WORK INSTRUCTIONS: Please turn the lines of the material below into a Markdown table with the columns "No." and "Line", starting at the line that contains "Where should I click to: Point" and ending at the end of the material. Leave out blank lines and number each row.

Items from a dataset:
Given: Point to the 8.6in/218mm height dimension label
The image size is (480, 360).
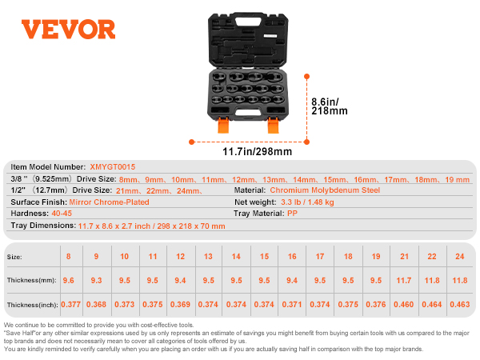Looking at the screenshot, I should pos(330,107).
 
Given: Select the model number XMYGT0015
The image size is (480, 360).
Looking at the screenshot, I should pos(111,167).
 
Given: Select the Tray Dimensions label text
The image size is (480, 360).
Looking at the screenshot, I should pos(42,226).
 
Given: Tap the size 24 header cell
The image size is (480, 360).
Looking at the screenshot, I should pos(458,257).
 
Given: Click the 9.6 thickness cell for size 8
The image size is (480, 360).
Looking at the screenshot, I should pos(68,281).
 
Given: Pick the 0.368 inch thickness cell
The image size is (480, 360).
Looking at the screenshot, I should pos(96,305).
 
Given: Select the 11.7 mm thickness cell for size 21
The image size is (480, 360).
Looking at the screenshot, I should pos(404,281).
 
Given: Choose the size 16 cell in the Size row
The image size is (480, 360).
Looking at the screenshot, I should pos(292,257).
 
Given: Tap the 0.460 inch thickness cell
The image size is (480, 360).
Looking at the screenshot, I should pos(404,305).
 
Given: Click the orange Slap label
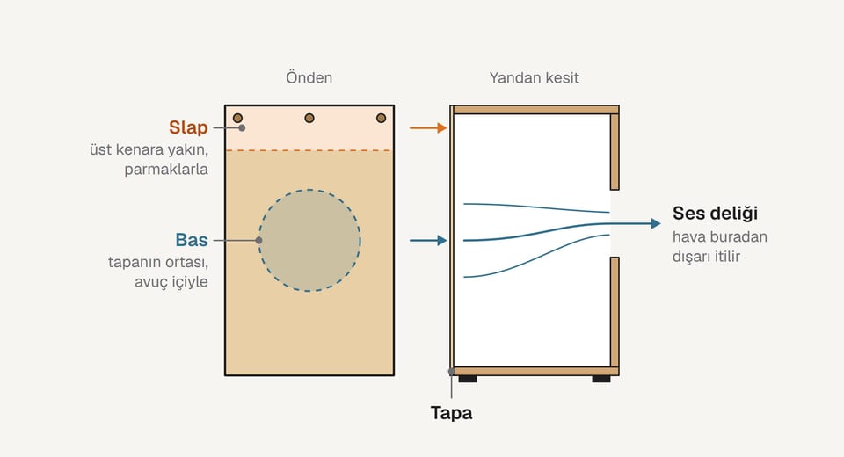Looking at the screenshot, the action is [x=188, y=127].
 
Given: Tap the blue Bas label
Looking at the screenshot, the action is [x=192, y=240].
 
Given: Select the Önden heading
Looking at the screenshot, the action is [x=309, y=78].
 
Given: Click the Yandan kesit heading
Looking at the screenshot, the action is [x=534, y=78].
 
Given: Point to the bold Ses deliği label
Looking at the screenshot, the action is [x=715, y=214].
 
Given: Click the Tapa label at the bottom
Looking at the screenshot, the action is [x=451, y=413].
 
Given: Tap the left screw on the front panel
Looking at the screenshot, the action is [x=237, y=118].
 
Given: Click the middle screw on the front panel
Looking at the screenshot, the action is [x=309, y=118].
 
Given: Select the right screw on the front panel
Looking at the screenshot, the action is [x=381, y=118].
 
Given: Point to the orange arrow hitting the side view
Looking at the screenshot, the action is [x=428, y=128].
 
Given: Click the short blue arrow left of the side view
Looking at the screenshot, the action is [x=428, y=240].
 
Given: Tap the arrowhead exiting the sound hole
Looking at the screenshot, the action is [x=656, y=223].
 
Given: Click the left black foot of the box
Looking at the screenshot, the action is [x=468, y=379].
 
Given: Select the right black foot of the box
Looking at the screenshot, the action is [x=601, y=379].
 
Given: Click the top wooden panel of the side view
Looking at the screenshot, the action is [x=536, y=110].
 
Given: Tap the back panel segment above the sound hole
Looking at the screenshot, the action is [x=615, y=152].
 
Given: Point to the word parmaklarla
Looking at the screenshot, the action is [x=166, y=170].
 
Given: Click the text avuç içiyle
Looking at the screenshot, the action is [x=171, y=282].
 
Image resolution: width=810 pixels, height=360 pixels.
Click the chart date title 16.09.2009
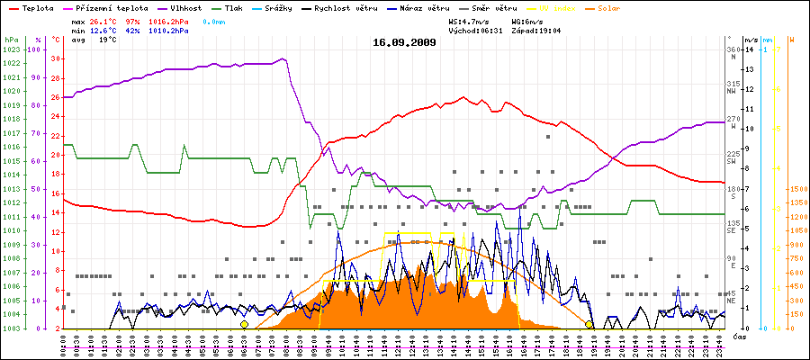(x=404, y=41)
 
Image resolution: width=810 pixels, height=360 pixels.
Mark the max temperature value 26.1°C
(x=103, y=20)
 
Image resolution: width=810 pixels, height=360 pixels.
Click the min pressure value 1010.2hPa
(x=170, y=30)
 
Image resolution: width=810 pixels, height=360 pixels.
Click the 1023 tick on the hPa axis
(x=11, y=50)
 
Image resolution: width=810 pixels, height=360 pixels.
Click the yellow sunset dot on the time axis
(x=589, y=324)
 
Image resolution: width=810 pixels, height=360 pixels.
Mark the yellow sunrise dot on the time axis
(x=244, y=324)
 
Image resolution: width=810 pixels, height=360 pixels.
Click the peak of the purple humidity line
(x=282, y=59)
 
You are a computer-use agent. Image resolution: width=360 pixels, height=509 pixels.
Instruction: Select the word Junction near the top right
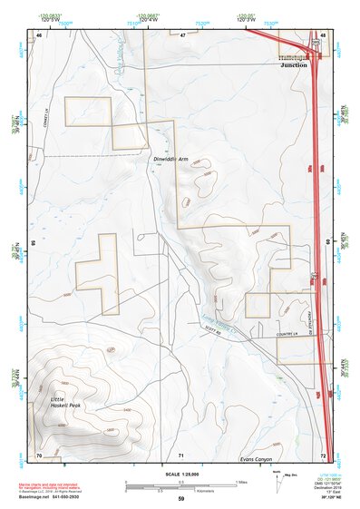[x=294, y=65]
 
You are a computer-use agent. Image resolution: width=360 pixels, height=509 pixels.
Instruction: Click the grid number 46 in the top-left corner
[x=39, y=34]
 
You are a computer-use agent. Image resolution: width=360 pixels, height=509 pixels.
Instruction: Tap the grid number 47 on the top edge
[x=181, y=34]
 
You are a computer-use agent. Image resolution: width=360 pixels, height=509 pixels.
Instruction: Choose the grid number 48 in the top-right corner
[x=323, y=34]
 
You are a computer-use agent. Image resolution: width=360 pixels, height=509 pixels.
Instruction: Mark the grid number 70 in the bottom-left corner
[x=39, y=454]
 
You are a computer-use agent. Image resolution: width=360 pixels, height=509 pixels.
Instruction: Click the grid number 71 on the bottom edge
[x=181, y=454]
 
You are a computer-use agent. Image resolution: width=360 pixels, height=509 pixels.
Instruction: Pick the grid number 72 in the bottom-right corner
[x=323, y=454]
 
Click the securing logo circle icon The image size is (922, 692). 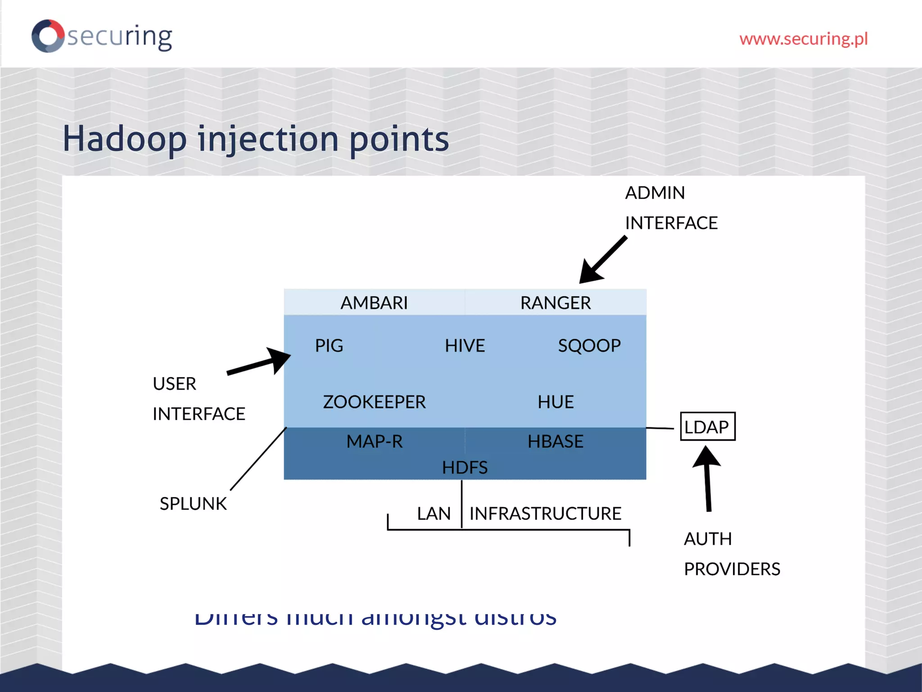click(48, 36)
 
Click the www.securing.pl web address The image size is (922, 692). click(803, 39)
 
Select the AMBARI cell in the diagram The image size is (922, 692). click(374, 303)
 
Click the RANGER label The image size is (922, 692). click(555, 303)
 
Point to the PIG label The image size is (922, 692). click(329, 346)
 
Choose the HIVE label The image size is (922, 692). click(465, 346)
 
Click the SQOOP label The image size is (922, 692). click(589, 346)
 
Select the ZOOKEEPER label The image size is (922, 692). click(374, 401)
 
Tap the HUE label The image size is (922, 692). click(555, 401)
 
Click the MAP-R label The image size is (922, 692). click(374, 441)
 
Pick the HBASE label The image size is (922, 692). click(555, 441)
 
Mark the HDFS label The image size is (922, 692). click(465, 467)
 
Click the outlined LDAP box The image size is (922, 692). click(707, 426)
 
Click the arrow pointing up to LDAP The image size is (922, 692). click(707, 478)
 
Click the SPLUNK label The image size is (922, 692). click(193, 503)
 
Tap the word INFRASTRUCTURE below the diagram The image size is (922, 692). click(545, 513)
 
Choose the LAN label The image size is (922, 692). click(433, 513)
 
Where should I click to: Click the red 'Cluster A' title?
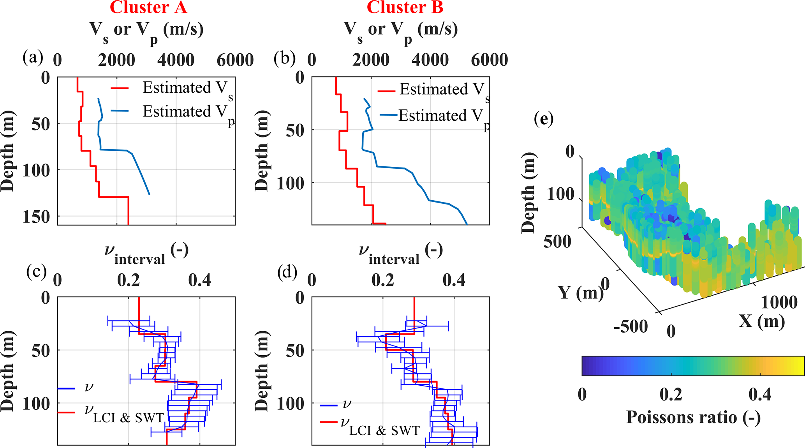point(148,7)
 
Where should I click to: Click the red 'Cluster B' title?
point(405,7)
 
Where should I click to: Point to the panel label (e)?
point(544,119)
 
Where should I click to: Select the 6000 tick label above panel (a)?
point(235,60)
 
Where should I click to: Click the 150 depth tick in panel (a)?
point(36,217)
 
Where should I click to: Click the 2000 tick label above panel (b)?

REPLY:
| No. | Line |
|---|---|
| 1 | Where should I click to: Point to the panel label (e)? |
| 2 | point(544,119) |
| 3 | Where should I click to: Select the 6000 tick label above panel (a)? |
| 4 | point(235,60) |
| 5 | Where should I click to: Click the 150 depth tick in panel (a)? |
| 6 | point(36,217) |
| 7 | Where should I click to: Click the 2000 tick label above panel (b)? |